Give Everyone a Chance
As a contractor who has embraced QI, you have a fiduciary responsibility to inform all customers about what you’re offering in the realm of QI. Tell as many existing and prospective customers about the newest technology, and about what’s happening at the government level related to regulations. It would be a shame to install a lower SEER system when you can offer something substantially better with a proper presentation. Too many contractors are going like for like and low bid for low bid. They (the contractor) find themselves in a corner when a customer asks them, the industry expert, why they didn’t inform them of that better piece of equipment, and all the benefits that would result from the more efficient system.

A Solution in Tough Times
With the price of oil going through the roof, contractors must be more sensitive to the ongoing operational cost of the systems being provided and serviced. QI fits like a glove with this challenging, energy-conscious marketplace. In fact, the higher the cost of energy, logic dictates that the better QI fits in to your business and market strategy.

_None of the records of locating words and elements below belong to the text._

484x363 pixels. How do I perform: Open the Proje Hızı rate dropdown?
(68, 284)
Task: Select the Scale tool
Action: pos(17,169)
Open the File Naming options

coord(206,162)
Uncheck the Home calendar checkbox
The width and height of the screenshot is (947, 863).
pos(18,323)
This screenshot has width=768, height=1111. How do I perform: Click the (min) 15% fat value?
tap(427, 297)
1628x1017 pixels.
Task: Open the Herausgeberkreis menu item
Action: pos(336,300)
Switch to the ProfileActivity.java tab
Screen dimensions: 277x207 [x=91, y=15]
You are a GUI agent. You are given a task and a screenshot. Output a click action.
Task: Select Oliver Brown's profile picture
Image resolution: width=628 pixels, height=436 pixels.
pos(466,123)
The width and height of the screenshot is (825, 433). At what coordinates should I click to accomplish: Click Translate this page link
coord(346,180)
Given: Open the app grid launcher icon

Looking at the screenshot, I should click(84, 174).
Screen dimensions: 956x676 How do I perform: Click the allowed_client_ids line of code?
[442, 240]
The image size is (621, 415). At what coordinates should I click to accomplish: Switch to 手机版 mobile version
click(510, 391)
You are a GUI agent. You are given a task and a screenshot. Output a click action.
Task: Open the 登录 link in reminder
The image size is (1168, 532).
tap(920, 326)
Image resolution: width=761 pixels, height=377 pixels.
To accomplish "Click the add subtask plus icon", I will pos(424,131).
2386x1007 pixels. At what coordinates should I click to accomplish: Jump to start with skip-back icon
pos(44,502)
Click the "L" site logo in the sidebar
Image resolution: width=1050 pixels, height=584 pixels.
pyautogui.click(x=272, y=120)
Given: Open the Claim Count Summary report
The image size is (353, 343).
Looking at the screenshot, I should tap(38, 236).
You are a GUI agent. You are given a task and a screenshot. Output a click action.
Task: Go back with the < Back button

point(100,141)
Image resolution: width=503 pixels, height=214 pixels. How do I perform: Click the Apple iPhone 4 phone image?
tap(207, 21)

Contractors often look at other market forces as competitors. In Pennsylvania, the state boiler inspector aggressively enforces the American Society of Mechanical Engineers (ASME) code. That generates work for some contractors. We’re constantly monitoring the interpretation of codes by those who enforce these regulations. In some cases we discover the interpretation of these codes will require changes to existing systems. Instead of waiting for the “red tag” from the enforcement authority, we actively market this change to our customers, with two positive outcomes. First, we’re viewed as professional and proactive in understanding the changing codes. Second, it generates work, which allows us to guarantee a 40-hour work week for our technicians.

A number of utilities have incentive programs, but in some cases they struggle to set the bar at a particular level of quality. You can work with your utility to establish the ANSI-approved QI standard as the bar, and thereby eliminate a number of contractors who won’t or can’t meet the standard. The utility officials will be happy and you, the QI Contractor, have reduced the competition to quality contractors only.

Analyze your marketplace and your competitors. Revisit your relationships with utility companies, and talk to them about quality-based incentive programs. Revisit governmental agencies at the city, county or state level. Introduce the QI standard to the consulting engineers, builders and property owners; emphasize this standard of quality as a starting point.

Tell them what the utilities are offering in the way of incentives. Tell your customers what code enforcement and state regulations require. Explain your company’s level of professionalism, based on your adherence to the ANSI-approved QI program. It’s going to take some work, and you won’t bat a thousand. But once your organization delivers the program on a consistent basis, you’ll find your business in a better place.

An Extra 10% is All it Takes
Make your company unique. Be a cut above the competition, and get away from the mindset of working twice as hard for twice the money.

To earn twice the money, you don’t have to be twice as good, just 10% better than your competition. That 10% edge is found by following the QI program.

When you implement QI properly and take advantage of the perceived obstacles (such as code enforcement or changing regulations), QI will become your roadmap to customer loyalty. Our customers come back to us because we fix their problems and are proactive with issues. Most contractors are reactive to a marketplace. The ANSI/QI initiative is for proactive contractors who, at the end of the day, are well ahead of the game.

(Ed. note: ACCA has also finalized a standard for HVAC residential maintenance (QM). Both QI and QM have been added to California’s Title 24 energy efficiency building requirements.)